The kidney comes from a genetically modified pig that can produce human organs that will not be rejected by the human body. Xenotransplantation refers to a medical procedure that occurs. According to the Food and Drug Administration, This program “Involving transplantation, implantation or infusion” “living cells, tissues or organs from non-human animal sources”.
Need to be transplanted
Scientists have been working overtime to find new ways to solve the huge demand for organ transplants. It is estimated that more than 100,000 Americans are waiting to receive organs on the transplant list. About 90,240 people on the list need kidneys.
Robert Montgomery, director of the New York University Lange Health Transplant Institute, recently performed kidney surgery.

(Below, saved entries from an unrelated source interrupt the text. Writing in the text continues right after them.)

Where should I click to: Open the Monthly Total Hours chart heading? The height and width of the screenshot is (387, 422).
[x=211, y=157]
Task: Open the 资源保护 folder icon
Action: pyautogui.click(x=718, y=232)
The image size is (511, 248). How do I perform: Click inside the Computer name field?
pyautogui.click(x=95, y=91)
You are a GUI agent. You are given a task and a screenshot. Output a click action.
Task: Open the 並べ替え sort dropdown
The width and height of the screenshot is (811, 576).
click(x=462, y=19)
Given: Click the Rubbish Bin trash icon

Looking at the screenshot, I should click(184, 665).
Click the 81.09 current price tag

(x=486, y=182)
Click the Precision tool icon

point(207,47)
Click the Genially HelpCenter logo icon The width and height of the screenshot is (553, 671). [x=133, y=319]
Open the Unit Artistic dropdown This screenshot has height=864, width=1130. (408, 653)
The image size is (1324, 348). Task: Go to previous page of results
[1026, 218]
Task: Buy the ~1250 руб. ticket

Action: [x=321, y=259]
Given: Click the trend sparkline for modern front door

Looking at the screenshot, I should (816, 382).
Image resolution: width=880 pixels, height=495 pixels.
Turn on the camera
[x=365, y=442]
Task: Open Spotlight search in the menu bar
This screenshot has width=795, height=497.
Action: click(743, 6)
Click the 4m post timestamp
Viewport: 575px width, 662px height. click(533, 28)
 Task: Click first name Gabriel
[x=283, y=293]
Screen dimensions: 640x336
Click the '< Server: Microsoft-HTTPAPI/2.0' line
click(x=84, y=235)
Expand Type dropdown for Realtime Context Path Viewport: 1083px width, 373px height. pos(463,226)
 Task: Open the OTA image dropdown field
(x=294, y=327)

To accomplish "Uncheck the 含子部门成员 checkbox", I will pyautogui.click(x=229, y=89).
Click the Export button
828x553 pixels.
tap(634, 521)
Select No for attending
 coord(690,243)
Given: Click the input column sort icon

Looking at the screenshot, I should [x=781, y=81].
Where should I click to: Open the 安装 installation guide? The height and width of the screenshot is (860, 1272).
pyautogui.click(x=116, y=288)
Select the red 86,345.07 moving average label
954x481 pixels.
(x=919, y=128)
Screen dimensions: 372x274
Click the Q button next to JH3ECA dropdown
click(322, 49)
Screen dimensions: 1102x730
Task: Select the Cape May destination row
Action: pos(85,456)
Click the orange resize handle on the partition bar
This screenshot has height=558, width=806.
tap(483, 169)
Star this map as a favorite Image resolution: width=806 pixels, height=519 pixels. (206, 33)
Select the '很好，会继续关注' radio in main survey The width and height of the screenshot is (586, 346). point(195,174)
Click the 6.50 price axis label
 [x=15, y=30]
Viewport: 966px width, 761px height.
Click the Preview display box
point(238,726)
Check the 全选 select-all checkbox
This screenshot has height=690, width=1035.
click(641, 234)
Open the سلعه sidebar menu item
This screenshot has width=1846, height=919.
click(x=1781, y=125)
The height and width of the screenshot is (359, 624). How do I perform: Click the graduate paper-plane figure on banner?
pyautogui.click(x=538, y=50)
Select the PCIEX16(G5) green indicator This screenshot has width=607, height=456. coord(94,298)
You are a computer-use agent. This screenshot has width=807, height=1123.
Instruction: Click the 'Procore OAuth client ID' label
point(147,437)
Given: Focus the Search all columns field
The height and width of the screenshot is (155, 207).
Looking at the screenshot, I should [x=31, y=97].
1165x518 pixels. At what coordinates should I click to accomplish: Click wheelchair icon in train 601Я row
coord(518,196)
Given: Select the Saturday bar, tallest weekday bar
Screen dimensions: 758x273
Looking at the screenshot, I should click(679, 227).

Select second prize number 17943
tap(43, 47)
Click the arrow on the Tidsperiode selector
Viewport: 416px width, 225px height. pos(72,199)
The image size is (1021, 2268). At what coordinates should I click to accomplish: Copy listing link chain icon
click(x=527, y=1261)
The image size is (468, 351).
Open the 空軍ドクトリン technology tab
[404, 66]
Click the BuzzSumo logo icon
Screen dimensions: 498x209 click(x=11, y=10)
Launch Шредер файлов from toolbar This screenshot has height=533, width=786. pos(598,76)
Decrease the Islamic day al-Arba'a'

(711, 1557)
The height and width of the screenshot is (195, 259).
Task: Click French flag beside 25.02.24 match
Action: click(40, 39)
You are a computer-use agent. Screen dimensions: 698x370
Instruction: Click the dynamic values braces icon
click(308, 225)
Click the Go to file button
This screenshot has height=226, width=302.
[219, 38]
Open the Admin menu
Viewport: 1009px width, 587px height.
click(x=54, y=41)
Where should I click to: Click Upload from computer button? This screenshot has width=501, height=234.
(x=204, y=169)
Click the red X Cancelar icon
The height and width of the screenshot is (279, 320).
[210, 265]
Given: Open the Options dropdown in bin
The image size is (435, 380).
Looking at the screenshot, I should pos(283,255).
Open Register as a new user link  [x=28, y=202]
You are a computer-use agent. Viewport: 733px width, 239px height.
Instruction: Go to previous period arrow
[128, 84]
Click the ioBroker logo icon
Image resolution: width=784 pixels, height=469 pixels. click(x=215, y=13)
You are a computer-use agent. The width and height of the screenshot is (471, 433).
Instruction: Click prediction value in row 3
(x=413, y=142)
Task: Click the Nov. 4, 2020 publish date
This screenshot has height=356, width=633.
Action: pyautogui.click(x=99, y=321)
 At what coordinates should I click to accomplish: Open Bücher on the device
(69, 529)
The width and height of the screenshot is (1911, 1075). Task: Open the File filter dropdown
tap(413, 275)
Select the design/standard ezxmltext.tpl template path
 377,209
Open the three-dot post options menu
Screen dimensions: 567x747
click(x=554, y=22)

“So far, the field has been stuck in the preclinical primate stage, because the transition from primates to living humans is considered a huge leap,” said Dr. Montgomery.
Why is it a pig?
According to Vice, he Received a $3.2 million grant Funded medical projects from United Therapeutics. This Maryland-based pharmaceutical company focuses on the development of “new drug therapies” and “technology to expand the availability of transplantable organs.”
Pigs are clearly an excellent partner for organ harvesting. The New York Times reported that they “are easier to raise, mature faster, and reach adult size within six months.” In addition, humans are no strangers to the use of pig body parts. Medical procedures have previously used pig heart values, pig pancreas cells and pig skin.
Although this idea may be offensive to some people, Martine Rothblatt, CEO of United Therapeutics, doesn’t think so.
“Weirdness does not mean immorality. There is a 45-degree line on the chart-as long as the utility exceeds the annoying level, social acceptance will win,” Martin said. “It used to look strange to take organs from a dead person and put them on a living person, but it’s not strange anymore. It would be foolish to give up the greatest invention in nature since chemistry.”